When students use the word “we,” they immediately close up the critical distance they need to do this second kind of history. Hidden inside every “we” are the assumptions that my students and I want to investigate rather than take for granted. “We fought the British in 1775” might make sense to many of the students in my classrooms; given the demographics of the student body at CUA, many of them are white students from states in the mid-Atlantic that were involved in the Revolutionary War. But, I tell them, many enslaved black people supported the British, who offered to free them if they fought the colonists who had enslaved them. What would it mean for the black students in the room, then, to think, say or write that “we” fought the British? That “we” fought for freedom? For that matter, what does it mean for the many white students in the room to say or think that “we” permitted slavery to continue in the United States? When they learn the habit of distancing themselves from imagined communities, students begin to see that they do not necessarily want to be included in the “we” of the past. And that is indeed why critical engagement with the past — the discipline of history — is worthwhile not merely as an intellectual but as a moral exercise. When we eschew the cheap “we,” it allows us to think of different ways of building community.

What does this have to do with statues?

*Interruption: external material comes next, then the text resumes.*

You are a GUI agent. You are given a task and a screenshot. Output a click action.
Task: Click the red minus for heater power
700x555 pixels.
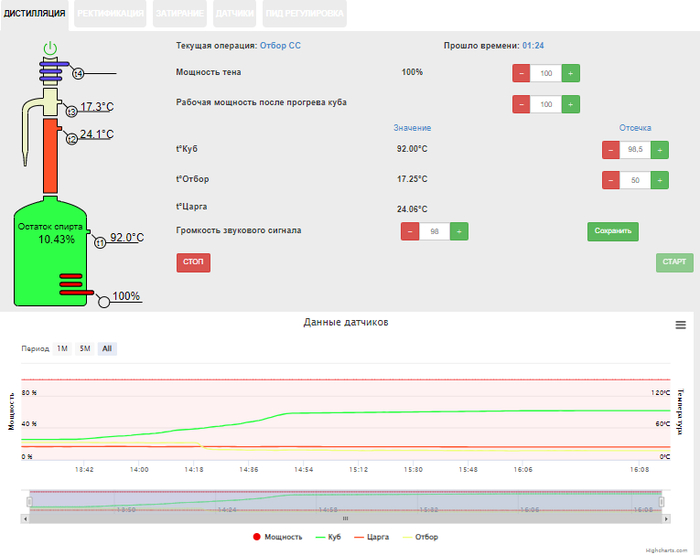pyautogui.click(x=521, y=74)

Well, the short answer is that monuments and statues are we-makers. They tell — often in very simple terms — stories about who “we” are. Scratch a monument and you find a whole pile of assumed truths about the past. For many, statues tell Americans that their virtues are better and more important than their vices, or that the American story is one of consensus (so long as the people hurt in the process are left out). Sometimes they say the good things a person does are more important than the bad (racist) ones. None of these statements are necessarily untrue. The problem is that they demand complex, careful and morally accountable consideration — history in the second sense — and they are not likely to get it in statue form. Looming in our public spaces, statues assert that the question of who “we” are has already been asked and answered, and the campaign to destroy or remove them loudly raises that question again. Honestly asking and answering who “we” are provides a new set of answers in a way that can stimulate a more profound — both moral and intellectual — connection to the past.

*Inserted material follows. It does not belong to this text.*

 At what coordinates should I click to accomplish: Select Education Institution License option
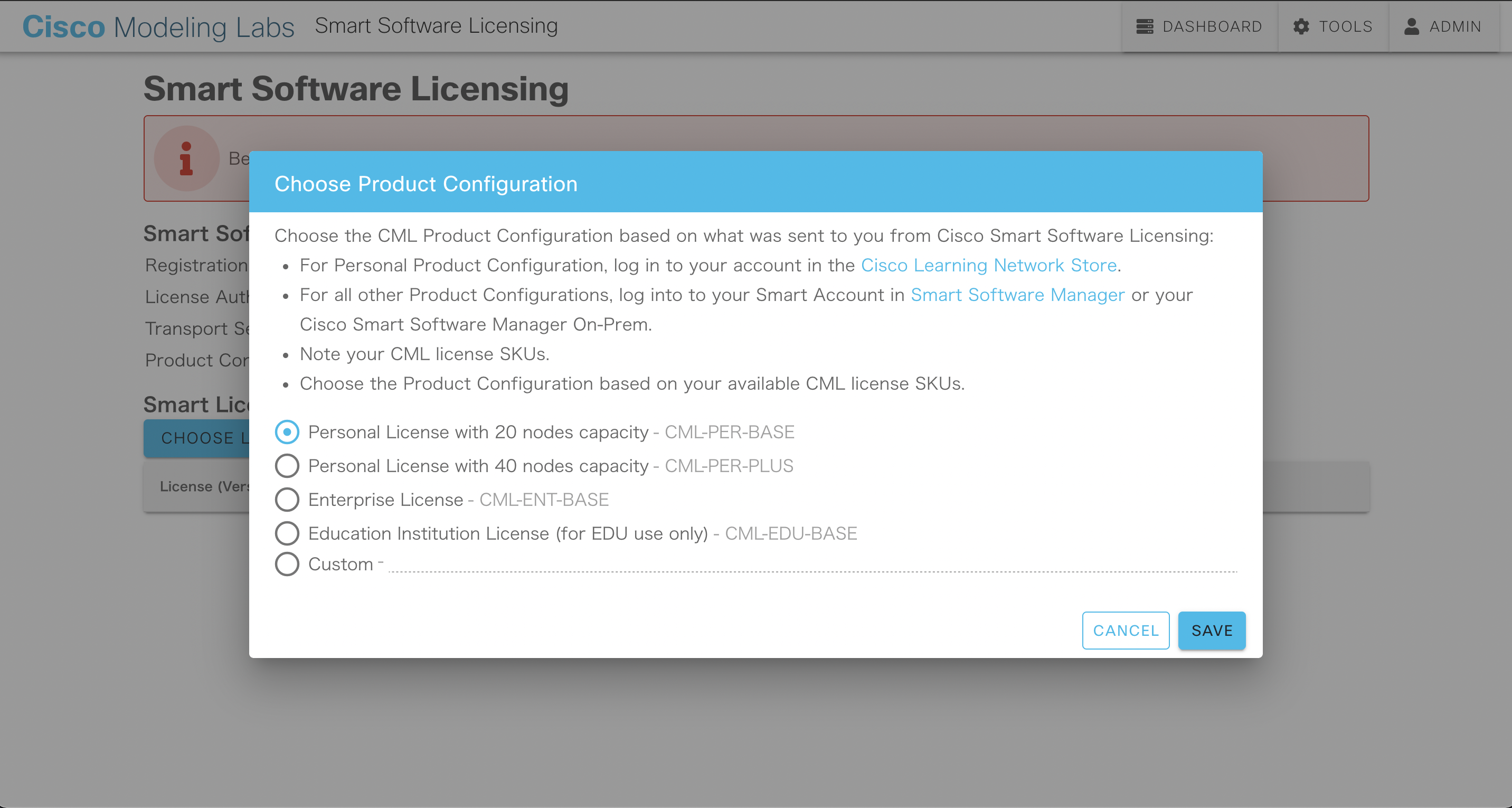[287, 533]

As Catholics, we should celebrate them for that reason. And we should do so in the confidence that confronting the True leads us, ultimately, to the Good; they are the same, after all. And we should do so knowing that belonging to a tradition, to the past, is good — even as looking critically at that connection is also good. As Chesterton argued that Catholicism is not a religion afraid of accepting two paradoxical truths. If a sense of “our” heritage is often in tension with a moral responsibility to the past and to the people who might be hurt by “our” stories about it, that is no surprise. For now, let us choose justice toward those hurt by the “we” embodied in these statues. As the Body of Christ, we are connected to each other — in the present and the past — by better things.

Samuel Fisher is a professor of history at The Catholic University of America. He writes from Maryland.